═══ Information shown ═══

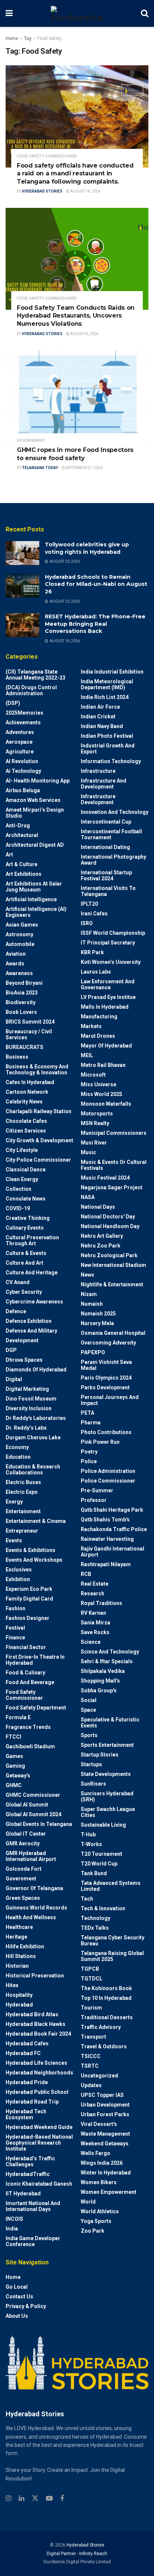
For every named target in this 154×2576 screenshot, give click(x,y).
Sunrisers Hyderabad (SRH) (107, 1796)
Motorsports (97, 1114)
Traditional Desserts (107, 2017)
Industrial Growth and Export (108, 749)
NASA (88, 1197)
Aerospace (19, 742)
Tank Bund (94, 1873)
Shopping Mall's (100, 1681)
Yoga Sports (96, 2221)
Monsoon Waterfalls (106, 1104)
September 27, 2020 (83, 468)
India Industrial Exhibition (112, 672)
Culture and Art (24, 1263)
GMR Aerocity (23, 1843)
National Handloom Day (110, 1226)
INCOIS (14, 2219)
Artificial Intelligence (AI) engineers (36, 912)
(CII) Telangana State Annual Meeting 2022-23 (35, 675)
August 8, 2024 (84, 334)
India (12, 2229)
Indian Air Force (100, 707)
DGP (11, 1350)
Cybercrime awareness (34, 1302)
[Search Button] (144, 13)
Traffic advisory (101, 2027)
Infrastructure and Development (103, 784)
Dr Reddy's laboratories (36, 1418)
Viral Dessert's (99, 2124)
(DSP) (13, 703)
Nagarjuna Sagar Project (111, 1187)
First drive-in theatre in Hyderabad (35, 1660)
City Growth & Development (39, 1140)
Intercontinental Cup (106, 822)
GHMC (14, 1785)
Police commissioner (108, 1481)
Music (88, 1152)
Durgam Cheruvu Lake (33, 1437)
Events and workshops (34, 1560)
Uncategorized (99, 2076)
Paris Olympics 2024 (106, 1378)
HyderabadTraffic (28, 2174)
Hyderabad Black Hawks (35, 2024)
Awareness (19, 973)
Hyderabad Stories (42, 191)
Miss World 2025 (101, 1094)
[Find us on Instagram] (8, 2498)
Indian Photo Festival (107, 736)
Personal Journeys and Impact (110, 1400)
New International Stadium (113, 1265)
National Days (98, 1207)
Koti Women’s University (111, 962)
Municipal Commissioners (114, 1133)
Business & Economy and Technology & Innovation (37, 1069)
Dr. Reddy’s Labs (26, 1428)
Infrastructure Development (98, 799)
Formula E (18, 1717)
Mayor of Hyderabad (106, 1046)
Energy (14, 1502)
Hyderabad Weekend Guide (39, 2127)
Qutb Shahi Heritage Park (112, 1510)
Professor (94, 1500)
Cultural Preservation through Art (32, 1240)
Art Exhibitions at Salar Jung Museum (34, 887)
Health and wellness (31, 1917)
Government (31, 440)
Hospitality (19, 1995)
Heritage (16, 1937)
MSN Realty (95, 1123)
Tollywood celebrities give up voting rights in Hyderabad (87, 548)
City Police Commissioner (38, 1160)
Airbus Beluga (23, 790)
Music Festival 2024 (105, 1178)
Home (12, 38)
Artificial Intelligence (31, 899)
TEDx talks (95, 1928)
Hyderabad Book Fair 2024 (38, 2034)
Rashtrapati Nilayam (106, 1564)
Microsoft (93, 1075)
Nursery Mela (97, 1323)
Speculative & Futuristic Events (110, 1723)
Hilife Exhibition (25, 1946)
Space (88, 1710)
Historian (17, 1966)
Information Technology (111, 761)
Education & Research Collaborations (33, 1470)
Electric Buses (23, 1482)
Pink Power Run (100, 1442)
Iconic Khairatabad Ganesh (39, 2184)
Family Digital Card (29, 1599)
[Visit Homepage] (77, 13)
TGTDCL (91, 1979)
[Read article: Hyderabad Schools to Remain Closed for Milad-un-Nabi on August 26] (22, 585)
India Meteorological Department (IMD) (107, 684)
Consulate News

═══

## [Task statement]
Copy every record exactly as written, leaving out the pictures.

## [Response below]
For every named target in this 154×2576 screenshot, give click(x,y).
Sunrisers Hyderabad (SRH) (107, 1796)
Motorsports (97, 1114)
Traditional Desserts (107, 2017)
Industrial Growth and Export (108, 749)
NASA (88, 1197)
Aerospace (19, 742)
Tank Bund (94, 1873)
Shopping Mall's (100, 1681)
Yoga Sports (96, 2221)
Monsoon Waterfalls (106, 1104)
September 27, 2020 (83, 468)
India Industrial Exhibition (112, 672)
Culture and Art (24, 1263)
GMR Aerocity (23, 1843)
National Handloom Day (110, 1226)
INCOIS (14, 2219)
Artificial Intelligence (AI) engineers (36, 912)
(CII) Telangana State Annual Meeting 2022-23 (35, 675)
August 8, 2024 (84, 334)
India (12, 2229)
Indian Air Force (100, 707)
DGP (11, 1350)
Cybercrime awareness (34, 1302)
[Search Button] (144, 13)
Traffic advisory (101, 2027)
Infrastructure and Development (103, 784)
Dr Reddy's laboratories (36, 1418)
Viral Dessert's (99, 2124)
(DSP) (13, 703)
Nagarjuna Sagar Project (111, 1187)
First drive-in theatre in Hyderabad (35, 1660)
City Growth & Development (39, 1140)
Intercontinental Cup (106, 822)
GHMC (14, 1785)
Police commissioner (108, 1481)
Music (88, 1152)
Durgam Cheruvu Lake (33, 1437)
Events and workshops (34, 1560)
Uncategorized (99, 2076)
Paris Olympics 2024 (106, 1378)
HyderabadTraffic (28, 2174)
Hyderabad Black Hawks (35, 2024)
Awareness (19, 973)
Hyderabad Stories (42, 191)
Miss World 2025 (101, 1094)
[Find us on Instagram] (8, 2498)
Indian Photo Festival (107, 736)
Personal Journeys and Impact (110, 1400)
New International Stadium (113, 1265)
National Days (98, 1207)
Koti Women’s University (111, 962)
Municipal Commissioners (114, 1133)
Business & Economy and Technology & Innovation (37, 1069)
Dr. Reddy’s Labs (26, 1428)
Infrastructure Development (98, 799)
Formula E (18, 1717)
Mayor of Hyderabad (106, 1046)
Energy (14, 1502)
Hyderabad Weekend Guide (39, 2127)
Qutb Shahi Heritage Park (112, 1510)
Professor (94, 1500)
Cultural Preservation through Art (32, 1240)
Art Exhibitions at Salar Jung Museum (34, 887)
Health and wellness (31, 1917)
Government (31, 440)
Hospitality (19, 1995)
Heritage (16, 1937)
MSN Realty (95, 1123)
Tollywood celebrities give up voting rights in Hyderabad (87, 548)
City Police Commissioner (38, 1160)
Airbus Beluga (23, 790)
Music Festival 2024 (105, 1178)
Home (12, 38)
Artificial Intelligence (31, 899)
TEDx talks (95, 1928)
Hyderabad Book Fair 2024 (38, 2034)
Rashtrapati Nilayam (106, 1564)
Microsoft (93, 1075)
Nursery Mela (97, 1323)
Speculative & Futuristic Events (110, 1723)
Hilife Exhibition (25, 1946)
Space (88, 1710)
Historian (17, 1966)
Information Technology (111, 761)
Education & Research Collaborations (33, 1470)
Electric Buses (23, 1482)
Pink Power Run (100, 1442)
Iconic Khairatabad Ganesh (39, 2184)
Family Digital Card (29, 1599)
[Visit Homepage] (77, 13)
TGTDCL (91, 1979)
[Read article: Hyderabad Schools to Remain Closed for Milad-un-Nabi on August 26] (22, 585)
India Meteorological Department (IMD) (107, 684)
Consulate News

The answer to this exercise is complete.